#### [WRITTEN PROBLEM]
Format the listing below as a numbered list, beginning with its first line and running through the line that contains "point(1536,728)", with blank lines dropped. Leave the pictures out.

#### [RAW RECORDS]
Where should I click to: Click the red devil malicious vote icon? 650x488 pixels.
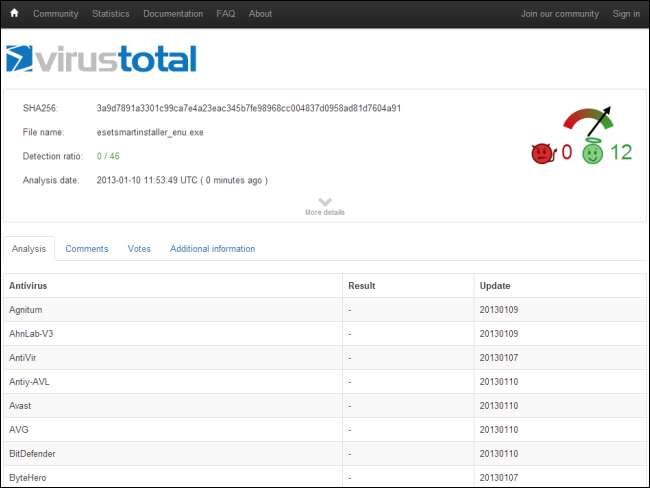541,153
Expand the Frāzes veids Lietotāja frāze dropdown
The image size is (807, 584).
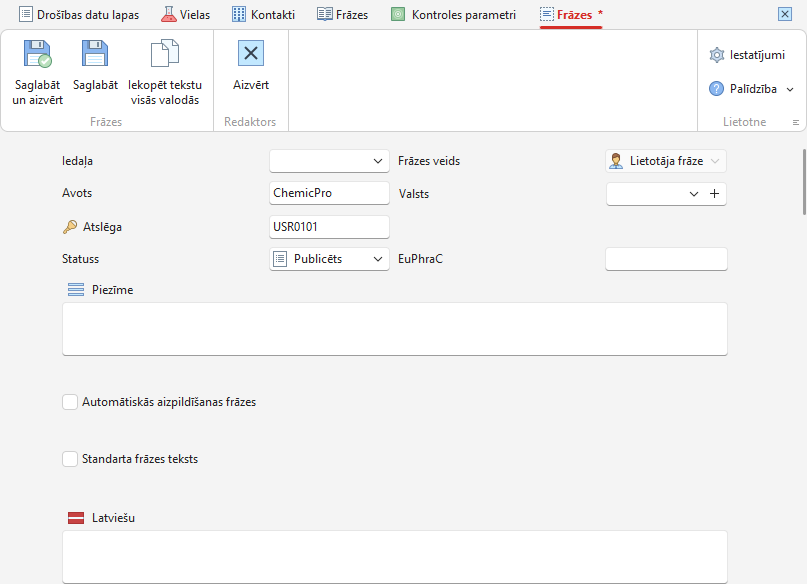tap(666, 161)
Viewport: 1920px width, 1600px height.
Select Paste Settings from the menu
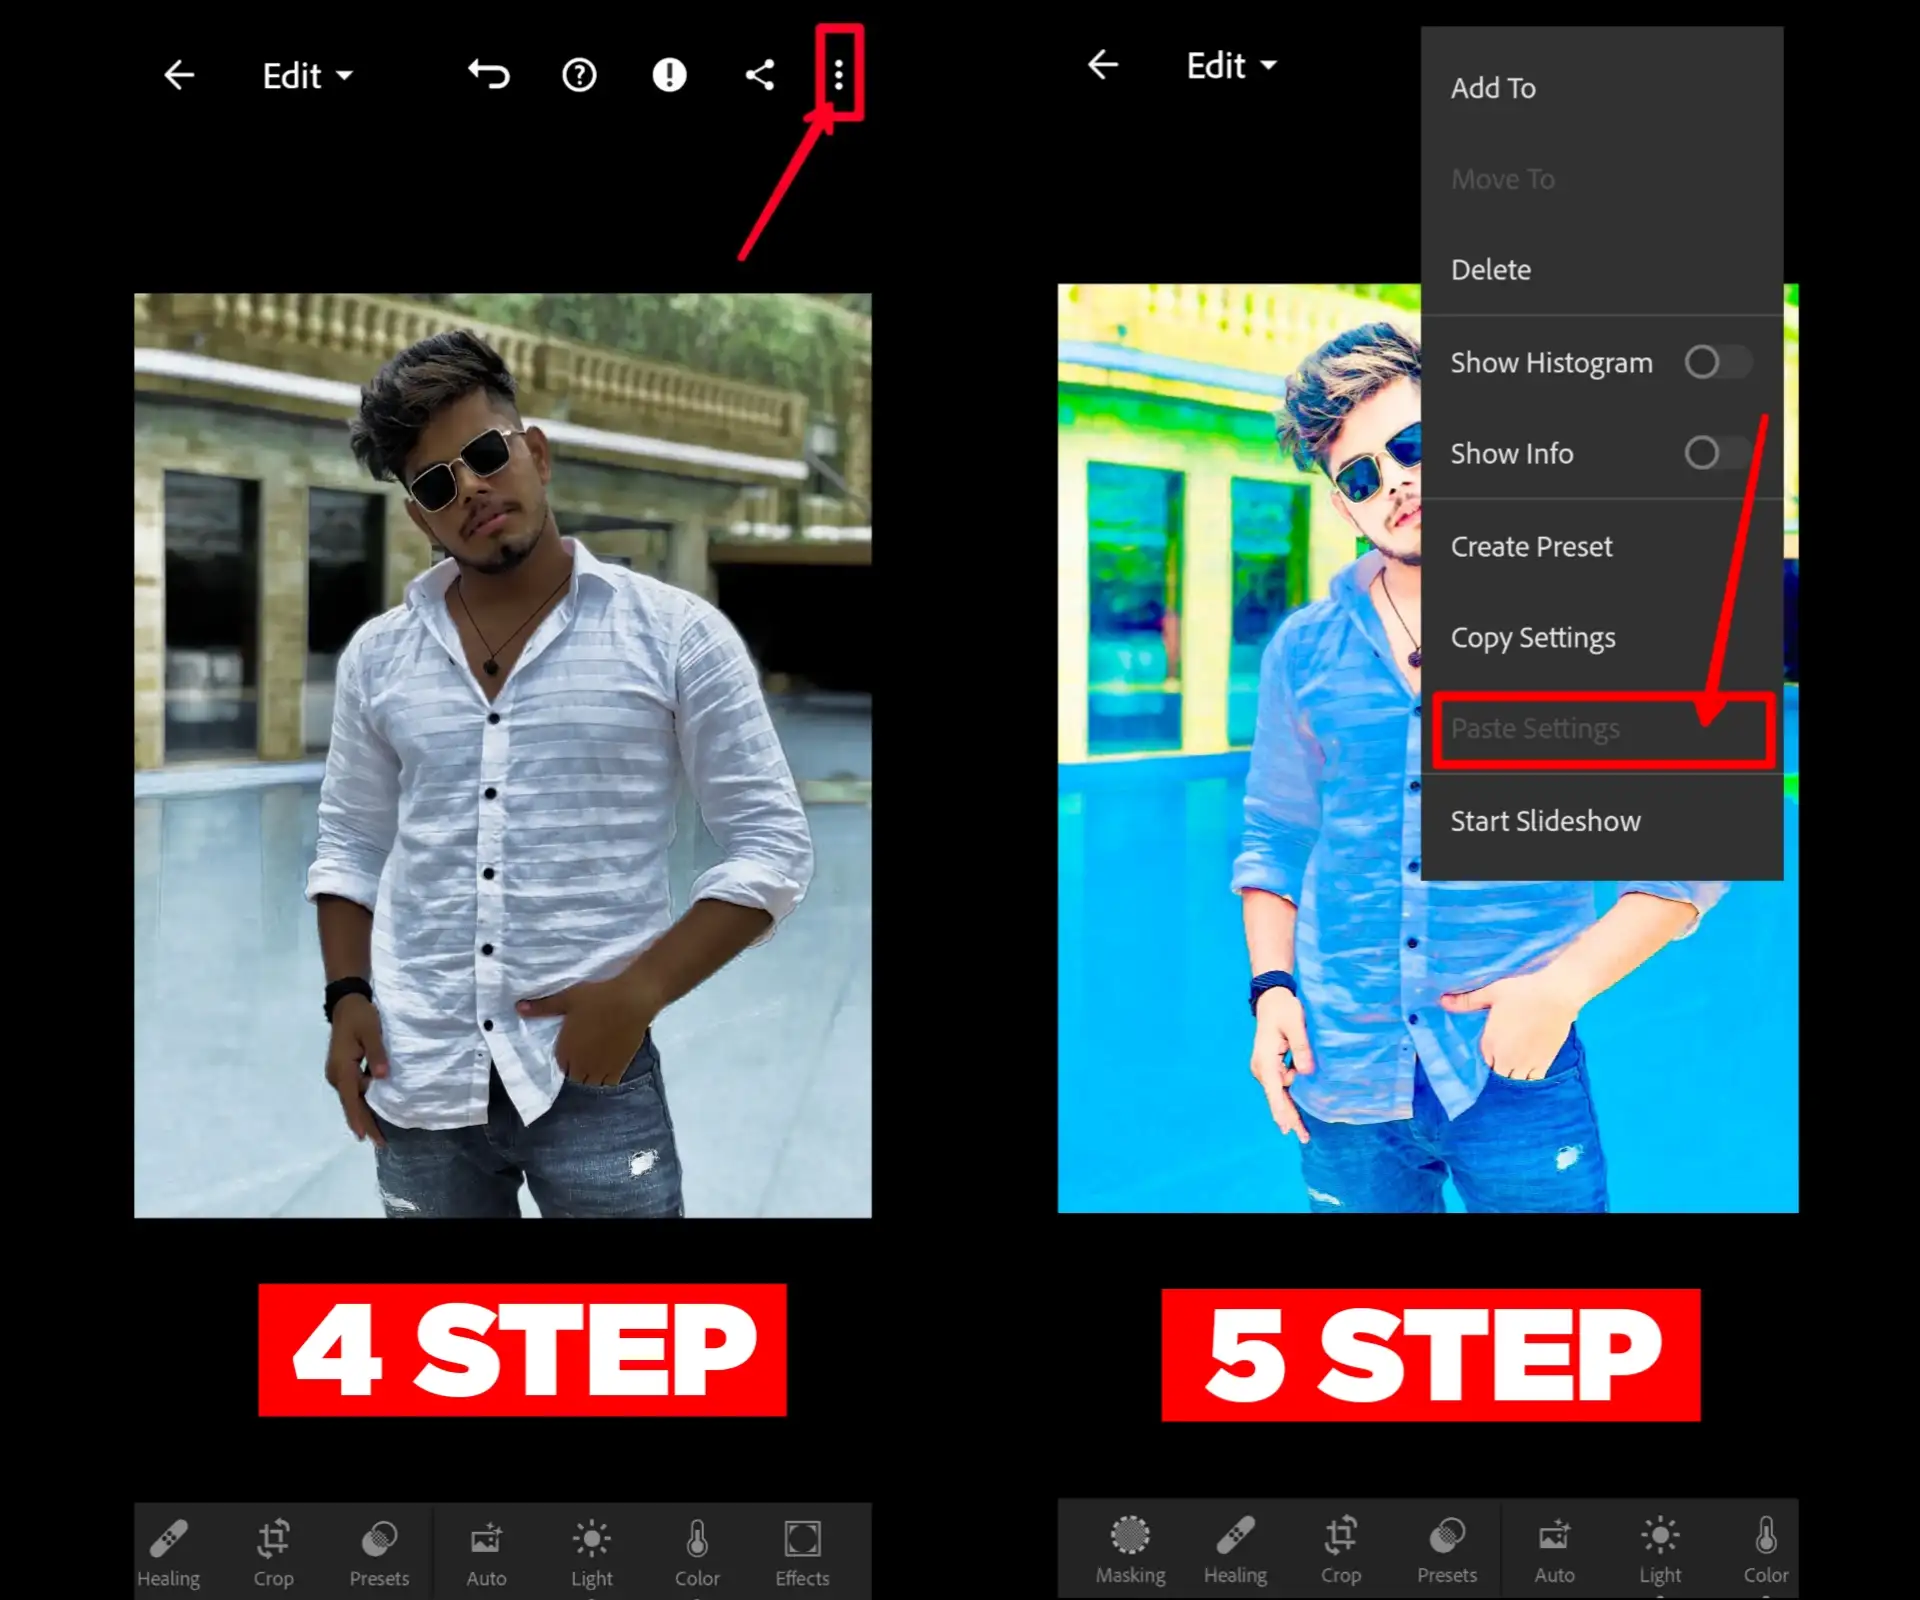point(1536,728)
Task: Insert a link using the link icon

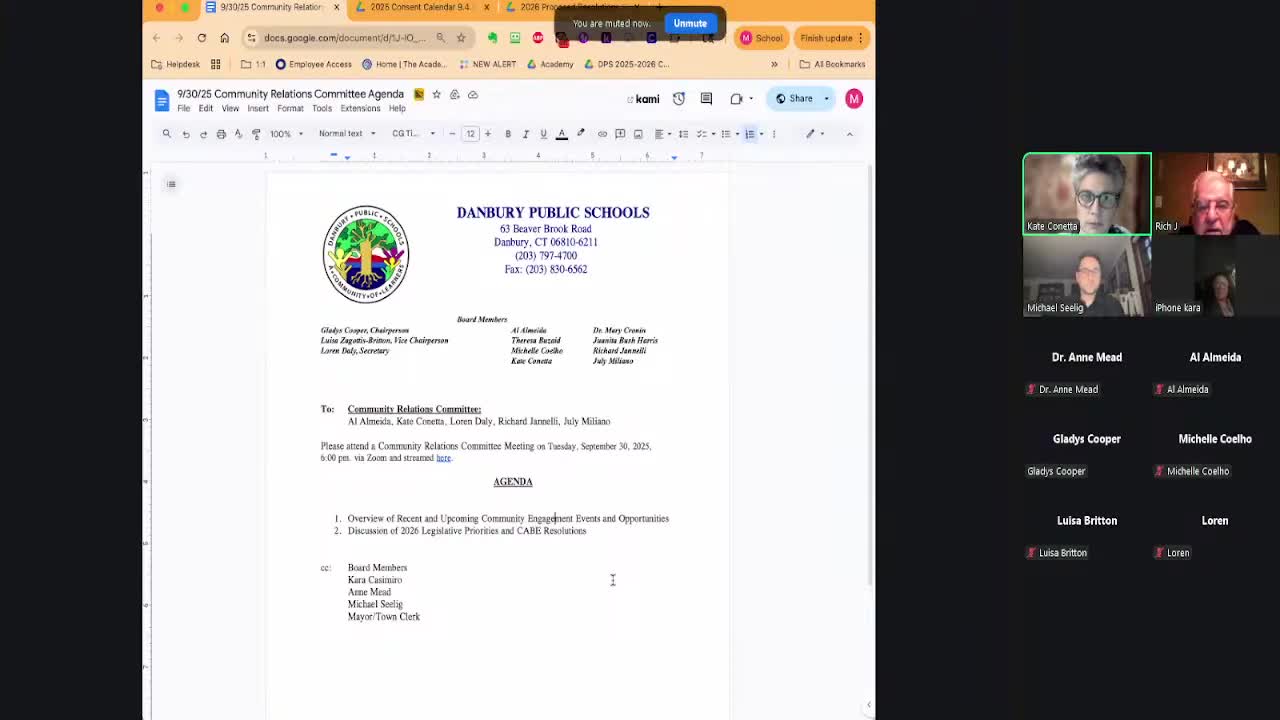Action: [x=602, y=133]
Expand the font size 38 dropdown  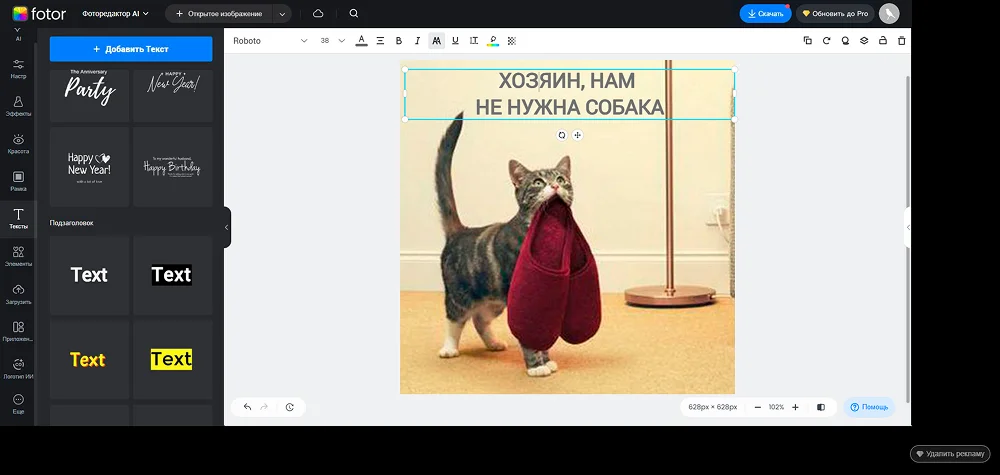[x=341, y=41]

#### [FINAL RESULT]
1. Where should I click to: Click the red devil malicious vote icon? 650x488 pixels.
2. 541,153
3. Expand the Frāzes veids Lietotāja frāze dropdown
4. The image size is (807, 584).
5. tap(666, 161)
6. Viewport: 1920px width, 1600px height.
7. Select Paste Settings from the menu
8. point(1536,728)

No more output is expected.